* **Written problem**
Could you set every line of the entries below into a Markdown table with the columns Number and Text, numbering the rows and omitting blank lines?

[start of Records for the exercise]

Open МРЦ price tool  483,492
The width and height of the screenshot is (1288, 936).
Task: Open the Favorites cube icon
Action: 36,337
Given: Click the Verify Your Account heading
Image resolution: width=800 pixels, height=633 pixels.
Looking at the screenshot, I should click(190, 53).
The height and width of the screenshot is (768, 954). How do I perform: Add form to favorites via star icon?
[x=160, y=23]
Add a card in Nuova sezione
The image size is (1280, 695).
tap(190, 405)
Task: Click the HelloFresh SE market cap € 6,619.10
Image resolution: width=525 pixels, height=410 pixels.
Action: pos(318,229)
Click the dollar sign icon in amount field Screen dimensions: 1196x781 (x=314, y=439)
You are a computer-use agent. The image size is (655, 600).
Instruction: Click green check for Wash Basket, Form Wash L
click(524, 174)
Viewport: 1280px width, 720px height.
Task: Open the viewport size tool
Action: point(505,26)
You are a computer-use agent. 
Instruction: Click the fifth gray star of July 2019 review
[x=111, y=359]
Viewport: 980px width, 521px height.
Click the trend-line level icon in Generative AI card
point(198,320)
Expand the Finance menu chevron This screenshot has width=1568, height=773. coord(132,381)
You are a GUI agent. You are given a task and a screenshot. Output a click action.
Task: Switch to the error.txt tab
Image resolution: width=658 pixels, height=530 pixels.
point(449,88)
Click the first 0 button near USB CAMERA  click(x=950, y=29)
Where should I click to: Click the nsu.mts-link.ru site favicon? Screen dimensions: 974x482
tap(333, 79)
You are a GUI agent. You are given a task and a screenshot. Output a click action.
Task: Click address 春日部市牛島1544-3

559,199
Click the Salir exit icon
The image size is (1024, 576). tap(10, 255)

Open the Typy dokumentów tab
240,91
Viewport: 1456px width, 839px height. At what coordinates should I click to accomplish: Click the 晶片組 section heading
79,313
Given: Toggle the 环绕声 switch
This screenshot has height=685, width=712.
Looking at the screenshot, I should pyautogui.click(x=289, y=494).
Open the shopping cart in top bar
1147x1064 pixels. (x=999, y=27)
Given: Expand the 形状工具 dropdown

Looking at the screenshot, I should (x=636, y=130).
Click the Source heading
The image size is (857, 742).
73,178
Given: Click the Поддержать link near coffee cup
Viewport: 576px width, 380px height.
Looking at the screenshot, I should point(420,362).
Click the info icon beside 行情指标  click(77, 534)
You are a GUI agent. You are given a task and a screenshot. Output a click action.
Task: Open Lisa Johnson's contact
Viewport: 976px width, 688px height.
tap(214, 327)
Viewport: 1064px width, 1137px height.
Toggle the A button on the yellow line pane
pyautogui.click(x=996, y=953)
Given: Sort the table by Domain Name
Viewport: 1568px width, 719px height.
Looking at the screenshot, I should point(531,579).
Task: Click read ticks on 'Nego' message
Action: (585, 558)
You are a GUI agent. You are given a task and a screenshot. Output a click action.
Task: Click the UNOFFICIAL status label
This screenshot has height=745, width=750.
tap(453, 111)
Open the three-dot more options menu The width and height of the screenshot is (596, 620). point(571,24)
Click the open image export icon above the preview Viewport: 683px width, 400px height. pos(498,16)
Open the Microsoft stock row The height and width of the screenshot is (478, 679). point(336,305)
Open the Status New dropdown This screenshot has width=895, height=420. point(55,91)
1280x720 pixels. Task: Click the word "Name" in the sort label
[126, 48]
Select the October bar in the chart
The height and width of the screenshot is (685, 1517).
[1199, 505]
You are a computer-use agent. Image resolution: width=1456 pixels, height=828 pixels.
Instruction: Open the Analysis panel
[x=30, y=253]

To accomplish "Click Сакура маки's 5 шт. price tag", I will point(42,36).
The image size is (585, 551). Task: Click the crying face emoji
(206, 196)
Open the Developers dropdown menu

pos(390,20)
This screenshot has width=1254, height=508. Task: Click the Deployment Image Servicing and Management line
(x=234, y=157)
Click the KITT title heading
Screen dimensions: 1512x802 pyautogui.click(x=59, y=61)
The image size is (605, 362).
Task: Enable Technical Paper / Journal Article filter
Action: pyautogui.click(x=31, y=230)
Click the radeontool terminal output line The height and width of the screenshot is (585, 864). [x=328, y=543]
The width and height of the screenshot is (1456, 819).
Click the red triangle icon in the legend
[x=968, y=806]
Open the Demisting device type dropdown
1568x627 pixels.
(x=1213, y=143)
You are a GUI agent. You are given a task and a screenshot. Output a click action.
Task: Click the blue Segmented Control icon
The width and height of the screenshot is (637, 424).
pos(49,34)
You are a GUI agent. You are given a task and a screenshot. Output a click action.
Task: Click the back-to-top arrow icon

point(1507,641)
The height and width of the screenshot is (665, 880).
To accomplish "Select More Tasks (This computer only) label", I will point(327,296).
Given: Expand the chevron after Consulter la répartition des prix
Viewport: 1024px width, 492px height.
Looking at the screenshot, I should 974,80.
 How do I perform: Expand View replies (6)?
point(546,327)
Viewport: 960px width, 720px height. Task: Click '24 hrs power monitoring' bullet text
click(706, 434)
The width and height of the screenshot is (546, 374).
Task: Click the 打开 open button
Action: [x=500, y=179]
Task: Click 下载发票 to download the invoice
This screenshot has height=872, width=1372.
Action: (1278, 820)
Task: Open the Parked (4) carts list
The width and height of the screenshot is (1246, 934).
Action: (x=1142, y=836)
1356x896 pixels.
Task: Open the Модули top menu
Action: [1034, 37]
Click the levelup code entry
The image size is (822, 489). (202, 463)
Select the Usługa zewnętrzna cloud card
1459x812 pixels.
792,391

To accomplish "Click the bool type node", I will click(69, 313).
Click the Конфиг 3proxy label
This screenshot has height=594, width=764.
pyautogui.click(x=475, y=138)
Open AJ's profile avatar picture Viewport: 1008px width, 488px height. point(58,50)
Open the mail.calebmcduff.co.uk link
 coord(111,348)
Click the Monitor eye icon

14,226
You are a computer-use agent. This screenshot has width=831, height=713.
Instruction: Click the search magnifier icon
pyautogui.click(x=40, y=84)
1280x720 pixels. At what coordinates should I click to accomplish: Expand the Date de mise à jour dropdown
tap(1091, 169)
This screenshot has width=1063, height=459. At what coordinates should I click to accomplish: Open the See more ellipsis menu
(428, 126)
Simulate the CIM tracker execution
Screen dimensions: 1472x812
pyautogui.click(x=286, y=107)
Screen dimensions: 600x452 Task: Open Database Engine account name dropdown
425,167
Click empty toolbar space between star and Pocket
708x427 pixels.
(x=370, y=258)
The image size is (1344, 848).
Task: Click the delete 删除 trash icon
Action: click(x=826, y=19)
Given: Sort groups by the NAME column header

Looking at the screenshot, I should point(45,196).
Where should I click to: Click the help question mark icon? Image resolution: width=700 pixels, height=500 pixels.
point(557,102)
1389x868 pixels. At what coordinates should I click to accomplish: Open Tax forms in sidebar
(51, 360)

[end of Records for the exercise]

* **Exercise solution**
| Number | Text |
|---|---|
| 1 | Open МРЦ price tool  483,492 |
| 2 | The width and height of the screenshot is (1288, 936). |
| 3 | Task: Open the Favorites cube icon |
| 4 | Action: 36,337 |
| 5 | Given: Click the Verify Your Account heading |
| 6 | Image resolution: width=800 pixels, height=633 pixels. |
| 7 | Looking at the screenshot, I should click(190, 53). |
| 8 | The height and width of the screenshot is (768, 954). How do I perform: Add form to favorites via star icon? |
| 9 | [x=160, y=23] |
| 10 | Add a card in Nuova sezione |
| 11 | The image size is (1280, 695). |
| 12 | tap(190, 405) |
| 13 | Task: Click the HelloFresh SE market cap € 6,619.10 |
| 14 | Image resolution: width=525 pixels, height=410 pixels. |
| 15 | Action: pos(318,229) |
| 16 | Click the dollar sign icon in amount field Screen dimensions: 1196x781 (x=314, y=439) |
| 17 | You are a computer-use agent. The image size is (655, 600). |
| 18 | Instruction: Click green check for Wash Basket, Form Wash L |
| 19 | click(524, 174) |
| 20 | Viewport: 1280px width, 720px height. |
| 21 | Task: Open the viewport size tool |
| 22 | Action: point(505,26) |
| 23 | You are a computer-use agent.  |
| 24 | Instruction: Click the fifth gray star of July 2019 review |
| 25 | [x=111, y=359] |
| 26 | Viewport: 980px width, 521px height. |
| 27 | Click the trend-line level icon in Generative AI card |
| 28 | point(198,320) |
| 29 | Expand the Finance menu chevron This screenshot has width=1568, height=773. coord(132,381) |
| 30 | You are a GUI agent. You are given a task and a screenshot. Output a click action. |
| 31 | Task: Switch to the error.txt tab |
| 32 | Image resolution: width=658 pixels, height=530 pixels. |
| 33 | point(449,88) |
| 34 | Click the first 0 button near USB CAMERA  click(x=950, y=29) |
| 35 | Where should I click to: Click the nsu.mts-link.ru site favicon? Screen dimensions: 974x482 |
| 36 | tap(333, 79) |
| 37 | You are a GUI agent. You are given a task and a screenshot. Output a click action. |
| 38 | Task: Click address 春日部市牛島1544-3 |
| 39 | 559,199 |
| 40 | Click the Salir exit icon |
| 41 | The image size is (1024, 576). tap(10, 255) |
| 42 | Open the Typy dokumentów tab |
| 43 | 240,91 |
| 44 | Viewport: 1456px width, 839px height. At what coordinates should I click to accomplish: Click the 晶片組 section heading |
| 45 | 79,313 |
| 46 | Given: Toggle the 环绕声 switch |
| 47 | This screenshot has height=685, width=712. |
| 48 | Looking at the screenshot, I should pyautogui.click(x=289, y=494). |
| 49 | Open the shopping cart in top bar |
| 50 | 1147x1064 pixels. (x=999, y=27) |
| 51 | Given: Expand the 形状工具 dropdown |
| 52 | Looking at the screenshot, I should (x=636, y=130). |
| 53 | Click the Source heading |
| 54 | The image size is (857, 742). |
| 55 | 73,178 |
| 56 | Given: Click the Поддержать link near coffee cup |
| 57 | Viewport: 576px width, 380px height. |
| 58 | Looking at the screenshot, I should point(420,362). |
| 59 | Click the info icon beside 行情指标  click(77, 534) |
| 60 | You are a GUI agent. You are given a task and a screenshot. Output a click action. |
| 61 | Task: Open Lisa Johnson's contact |
| 62 | Viewport: 976px width, 688px height. |
| 63 | tap(214, 327) |
| 64 | Viewport: 1064px width, 1137px height. |
| 65 | Toggle the A button on the yellow line pane |
| 66 | pyautogui.click(x=996, y=953) |
| 67 | Given: Sort the table by Domain Name |
| 68 | Viewport: 1568px width, 719px height. |
| 69 | Looking at the screenshot, I should point(531,579). |
| 70 | Task: Click read ticks on 'Nego' message |
| 71 | Action: (585, 558) |
| 72 | You are a GUI agent. You are given a task and a screenshot. Output a click action. |
| 73 | Task: Click the UNOFFICIAL status label |
| 74 | This screenshot has height=745, width=750. |
| 75 | tap(453, 111) |
| 76 | Open the three-dot more options menu The width and height of the screenshot is (596, 620). point(571,24) |
| 77 | Click the open image export icon above the preview Viewport: 683px width, 400px height. pos(498,16) |
| 78 | Open the Microsoft stock row The height and width of the screenshot is (478, 679). point(336,305) |
| 79 | Open the Status New dropdown This screenshot has width=895, height=420. point(55,91) |
| 80 | 1280x720 pixels. Task: Click the word "Name" in the sort label |
| 81 | [126, 48] |
| 82 | Select the October bar in the chart |
| 83 | The height and width of the screenshot is (685, 1517). |
| 84 | [1199, 505] |
| 85 | You are a computer-use agent. Image resolution: width=1456 pixels, height=828 pixels. |
| 86 | Instruction: Open the Analysis panel |
| 87 | [x=30, y=253] |
| 88 | To accomplish "Click Сакура маки's 5 шт. price tag", I will point(42,36). |
| 89 | The image size is (585, 551). Task: Click the crying face emoji |
| 90 | (206, 196) |
| 91 | Open the Developers dropdown menu |
| 92 | pos(390,20) |
| 93 | This screenshot has width=1254, height=508. Task: Click the Deployment Image Servicing and Management line |
| 94 | (x=234, y=157) |
| 95 | Click the KITT title heading |
| 96 | Screen dimensions: 1512x802 pyautogui.click(x=59, y=61) |
| 97 | The image size is (605, 362). |
| 98 | Task: Enable Technical Paper / Journal Article filter |
| 99 | Action: pyautogui.click(x=31, y=230) |
| 100 | Click the radeontool terminal output line The height and width of the screenshot is (585, 864). [x=328, y=543] |
| 101 | The width and height of the screenshot is (1456, 819). |
| 102 | Click the red triangle icon in the legend |
| 103 | [x=968, y=806] |
| 104 | Open the Demisting device type dropdown |
| 105 | 1568x627 pixels. |
| 106 | (x=1213, y=143) |
| 107 | You are a GUI agent. You are given a task and a screenshot. Output a click action. |
| 108 | Task: Click the blue Segmented Control icon |
| 109 | The width and height of the screenshot is (637, 424). |
| 110 | pos(49,34) |
| 111 | You are a GUI agent. You are given a task and a screenshot. Output a click action. |
| 112 | Task: Click the back-to-top arrow icon |
| 113 | point(1507,641) |
| 114 | The height and width of the screenshot is (665, 880). |
| 115 | To accomplish "Select More Tasks (This computer only) label", I will point(327,296). |
| 116 | Given: Expand the chevron after Consulter la répartition des prix |
| 117 | Viewport: 1024px width, 492px height. |
| 118 | Looking at the screenshot, I should 974,80. |
| 119 |  How do I perform: Expand View replies (6)? |
| 120 | point(546,327) |
| 121 | Viewport: 960px width, 720px height. Task: Click '24 hrs power monitoring' bullet text |
| 122 | click(706, 434) |
| 123 | The width and height of the screenshot is (546, 374). |
| 124 | Task: Click the 打开 open button |
| 125 | Action: [x=500, y=179] |
| 126 | Task: Click 下载发票 to download the invoice |
| 127 | This screenshot has height=872, width=1372. |
| 128 | Action: (1278, 820) |
| 129 | Task: Open the Parked (4) carts list |
| 130 | The width and height of the screenshot is (1246, 934). |
| 131 | Action: (x=1142, y=836) |
| 132 | 1356x896 pixels. |
| 133 | Task: Open the Модули top menu |
| 134 | Action: [1034, 37] |
| 135 | Click the levelup code entry |
| 136 | The image size is (822, 489). (202, 463) |
| 137 | Select the Usługa zewnętrzna cloud card |
| 138 | 1459x812 pixels. |
| 139 | 792,391 |
| 140 | To accomplish "Click the bool type node", I will click(69, 313). |
| 141 | Click the Конфиг 3proxy label |
| 142 | This screenshot has height=594, width=764. |
| 143 | pyautogui.click(x=475, y=138) |
| 144 | Open AJ's profile avatar picture Viewport: 1008px width, 488px height. point(58,50) |
| 145 | Open the mail.calebmcduff.co.uk link |
| 146 |  coord(111,348) |
| 147 | Click the Monitor eye icon |
| 148 | 14,226 |
| 149 | You are a computer-use agent. This screenshot has width=831, height=713. |
| 150 | Instruction: Click the search magnifier icon |
| 151 | pyautogui.click(x=40, y=84) |
| 152 | 1280x720 pixels. At what coordinates should I click to accomplish: Expand the Date de mise à jour dropdown |
| 153 | tap(1091, 169) |
| 154 | This screenshot has width=1063, height=459. At what coordinates should I click to accomplish: Open the See more ellipsis menu |
| 155 | (428, 126) |
| 156 | Simulate the CIM tracker execution |
| 157 | Screen dimensions: 1472x812 |
| 158 | pyautogui.click(x=286, y=107) |
| 159 | Screen dimensions: 600x452 Task: Open Database Engine account name dropdown |
| 160 | 425,167 |
| 161 | Click empty toolbar space between star and Pocket |
| 162 | 708x427 pixels. |
| 163 | (x=370, y=258) |
| 164 | The image size is (1344, 848). |
| 165 | Task: Click the delete 删除 trash icon |
| 166 | Action: click(x=826, y=19) |
| 167 | Given: Sort groups by the NAME column header |
| 168 | Looking at the screenshot, I should point(45,196). |
| 169 | Where should I click to: Click the help question mark icon? Image resolution: width=700 pixels, height=500 pixels. |
| 170 | point(557,102) |
| 171 | 1389x868 pixels. At what coordinates should I click to accomplish: Open Tax forms in sidebar |
| 172 | (51, 360) |